Our approach compares self-reported GPQA diamond benchmark scores from leading AI developers against independent evaluations conducted internally by Epoch. We define two key quantities: (1) self-reported accuracy, taken directly from model release papers, blog posts, or documentation; and (2) Epoch evaluation accuracy, measured through standardized internal runs with controlled sampling. We treat Epoch’s evaluations as a strong estimate for the actual accuracy and variation of models, and compare all reported scores against it.

This allows us to quantify whether self-reported scores are consistent with our independent estimates. Broadly, we find that most developers’ reported scores align closely with Epoch’s evaluations—suggesting that systematic over-estimation is rare.

Data

The dataset comes from Epoch AI’s Benchmarking Hub, covering frontier models released between 2023 and 2025. For each developer we track, we selected their best-performing model for which we also ran an internal GPQA evaluation. We mostly collected self-reported scores from official model release papers, developer blog posts, or Hugging Face model documentation. In the case of Mistral Large, however, the company did not report the model’s GPQA results. So we used a third-party evaluator’s results for that model, which the company endorsed.

Epoch relied on evaluation scores from pre-computed values in our Benchmarking Hub, which have large sample sizes sufficient to keep the standard error around 2–3%. So the dataset represents a curated subset of models, rather than the full universe of released models.

Analysis

Our method applies a one-sample z-test at the 𝛼 = 0.05 level for each model. Specifically, we treat Epoch’s GPQA score as the baseline population mean, and take Epoch’s standard error as the population standard deviation, which is calculated following the method detailed in a 2024 paper. For each model, we test the null hypothesis that the lab’s self-reported GPQA score is drawn from the same distribution as Epoch’s model against the alternative that the distribution is significantly different.

The results show that for all top models tested, the computed p-values are well above 0.05, indicating that their self-reported GPQA scores do not significantly differ from Epoch’s baseline score.

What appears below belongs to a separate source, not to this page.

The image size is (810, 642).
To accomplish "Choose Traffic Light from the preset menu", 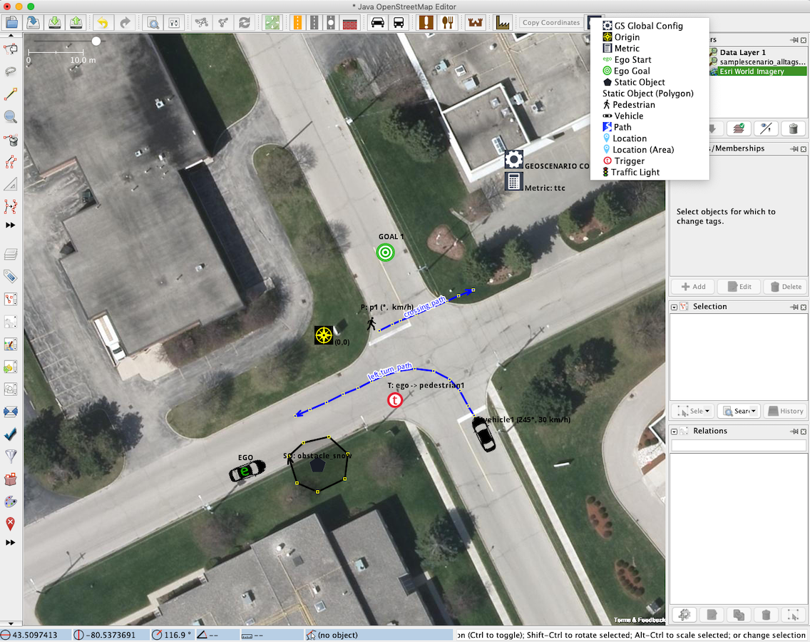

While it is technically possible for developers to inflate their GPQA scores by using majority-voting after N samples, we find no evidence of that here.

Model Name	Self-Report GPQA	Epoch GPQA	Epoch SE	Z-test Statistic	p-value
GPT-5	85.7	84.5	2.2	0.5454545455	0.5854409346
Opus 4.1	74.9	73.2	3.2	0.53125	0.5952455487
DeepSeek R1	71.5	71.7	3.2	-0.0625	0.9501646619
Llama 4 Maverick	69.8	67	2.8	1	0.3173105079
Grok 4	87.5	87	2	0.25	0.8025873486
Gemini 2.5 Pro	86.4	84.8	2.6	0.6153846154	0.538300749
Qwen 3	71.1	70.7	2.7	0.1481481481	0.8822258519
Mistral Large 2407	48.6	51.3	2.7	-1	0.3173105079

Assumptions and limitations

Coverage limitations: The dataset only includes one model per lab (the highest-performing one available in our internal evaluation), so it does not cover the full distribution of models or reporting practices.
Benchmark scope: The analysis is restricted to GPQA diamond. Results may not generalize to other benchmarks with different properties or levels of noise
Sampling assumptions: We treat Epoch’s evaluation as a population mean with standard error, but if systematic evaluation biases exist in our methodology, these would not be captured.